Bill Putich

Profile
- Position: Quarterback

Career information
- College: Michigan

= Bill Putich =

American football player

Bill Putich was an American football player who played quarterback and halfback for the University of Michigan Wolverines football teams from 1949 to 1951.

==Playing career==
A native of Cleveland, Ohio, Putich played only 13 minutes of a possible 540 as a sophomore in 1949. He earned the nickname 'One-Play-Putich' in Michigan's 7–3 win over Michigan State in 1949; Putich appeared for only one play in the game, throwing a touchdown pass to win the game.

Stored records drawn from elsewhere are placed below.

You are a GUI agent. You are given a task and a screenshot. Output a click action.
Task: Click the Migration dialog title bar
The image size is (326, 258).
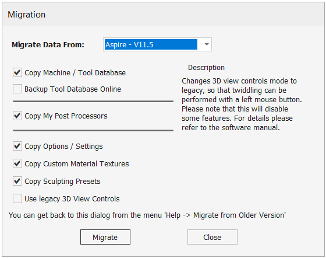point(163,15)
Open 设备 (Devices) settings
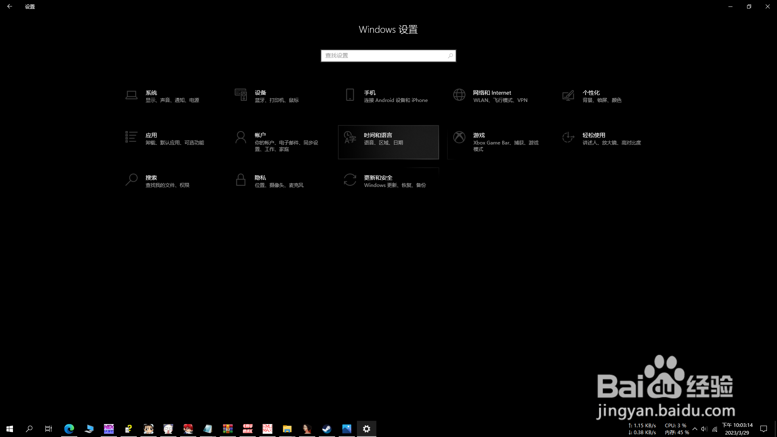The width and height of the screenshot is (777, 437). [275, 96]
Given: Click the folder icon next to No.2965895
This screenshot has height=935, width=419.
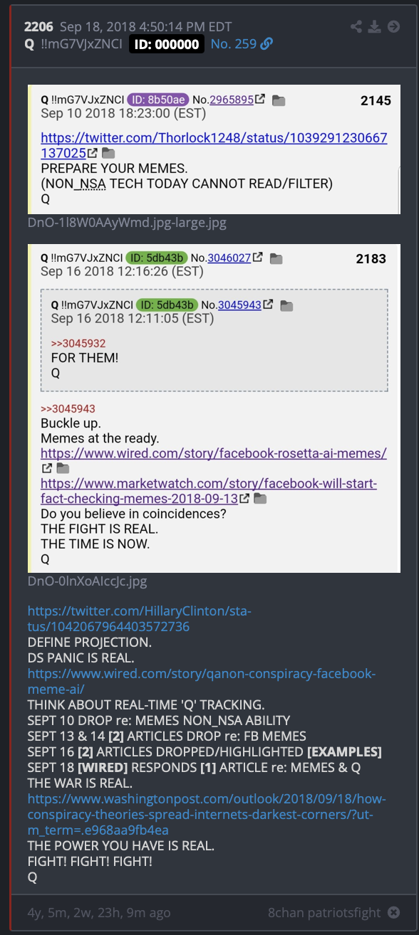Looking at the screenshot, I should coord(279,101).
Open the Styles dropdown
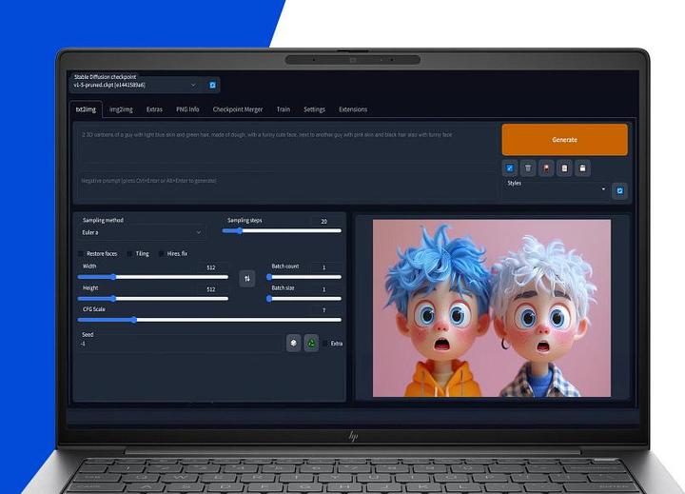Image resolution: width=685 pixels, height=494 pixels. click(556, 189)
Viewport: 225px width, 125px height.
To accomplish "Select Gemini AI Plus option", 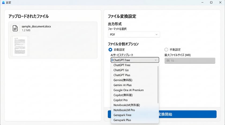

Putich took over as the starting quarterback for the 1950 Michigan Wolverines football team. After a 14–7 loss to Michigan State in his first start, some questioned his selection as the starting quarterback. Sports writer John F. Mayhew wrote a column in defense of Putich, noting that he was inexperienced but showed promise. Mayhew noted:Putich is an eager, hard-working, intelligent football player. He's good enough to have the complete faith of Backfield Coach George Ceithaml, one of Michigan's best quarterbacks and a man who should really know. Given a reasonable break, he'll prove it too.
Putich proved Mayhew correct in leading the 1950 team to a 9–3 win over Ohio State in the famed Snow Bowl game, a Big Ten Conference championship, and a 14–6 win over the University of California in the 1951 Rose Bowl. The 1950 team was ranked No. 9 in the final Associated Press poll and No. 6 in the coaches' poll.

In February 1951, Putich was ruled ineligible to compete for Michigan's basketball team due to academic deficiencies.

In the fall of 1951, with his eligibility restored, head coach Bennie Oosterbaan moved Putich from the quarterback position to the left halfback position. Putich was also the captain of the 1951 team. An October 1951 feature story "Three P's Put PUNCH in Michigan Attack," Putich was described as a "hard-driving and tricky runner."

Putich's career totals at Michigan included 668 yards passing with his longest pass completion of 55 yards against Minnesota in 1951. He also had 206 net yard rushing, 153 yards on pass receptions, and 212 yards on punt and kickoff returns.